Between the end of the genocide in July 1994 and the establishment of the ICTR, millions of Rwandans fled the country to Europe, North America, and various African countries. Many of those fleeing were responsible for organizing and participating in the genocide. Rwanda, however, did not have extradition treaties with many states to obtain custody of suspects living in foreign countries. Many governments also refused to return these suspects, concerned about a judiciary in shambles in Rwanda and its questionable capacity to provide fair trials to suspects who might be returned to the country. Given the widespread acceptance of the fact that a genocide happened in Rwanda, and an international pressure to prosecute those responsible for the crimes committed during the conflict, twelve countries to which these perpetrators had fled organized trials based on the principle of universal jurisdiction.

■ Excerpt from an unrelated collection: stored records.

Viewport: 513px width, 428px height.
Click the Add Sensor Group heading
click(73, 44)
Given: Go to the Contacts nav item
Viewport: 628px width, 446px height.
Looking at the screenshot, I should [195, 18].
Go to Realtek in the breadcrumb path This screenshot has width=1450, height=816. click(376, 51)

This chapter analyzes and evaluates the extent to which the ICTR and trials based on the principle of universal jurisdiction were successful in bringing comprehensive justice to victims of rape and sexual violence during the genocide. The chapter first provides a brief background of the ICTR, including its mandate and objectives, and summarizes its record in prosecuting rape and sexual violence. It then provides a brief introduction to the legal framework for the creation of universal jurisdiction trials in other states, and summarizes their records. The chapter continues with an analysis of the strengths and weaknesses of these two mechanisms in bringing both retributive and restorative justice to victims of rape and sexual assaults.

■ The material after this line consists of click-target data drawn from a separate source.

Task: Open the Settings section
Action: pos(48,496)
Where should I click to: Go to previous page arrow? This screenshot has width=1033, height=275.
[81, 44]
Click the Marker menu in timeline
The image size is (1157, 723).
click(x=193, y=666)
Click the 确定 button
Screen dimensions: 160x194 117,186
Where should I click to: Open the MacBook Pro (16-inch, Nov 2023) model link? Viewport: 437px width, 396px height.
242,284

Both mechanisms were able to bring some high-level perpetrators of rape and sexual violence to justice, and thus partially fulfilled their retributive justice mandate. Through both the testimonies of victims and the convictions of perpetrators, a partial historical record about rape and sexual violence during the genocide also emerged. This historical record contributed to a collective memory about what happened during the genocide, and confirmed that rapes and sexual violence were not only opportunistic attacks but also systemic elements of the genocide. Moreover, the ICTR was particularly successful at establishing an international jurisprudence for prosecuting rape and sexual violence under international law. Despite these successes, the ICTR also faced several institutional challenges as an international justice mechanism trying local crimes, and thus failed to bring comprehensive justice to many other victims. The Tribunal was inconsistent in defining rape and sexual violence, and different prosecutors demonstrated different levels of willingness to prosecute these crimes. Various cases moved through trials without sexual violence charges despite substantial evidence, creating a sense of frustration for many victims who had the courage to testify. In addition, the environment at the Tribunal was sometimes hostile to survivors of sexual crimes. Finally, the ICTR’s record also reflects an incomplete picture of sexual crimes during the genocide, and the Tribunal paid insufficient attention to restorative justice.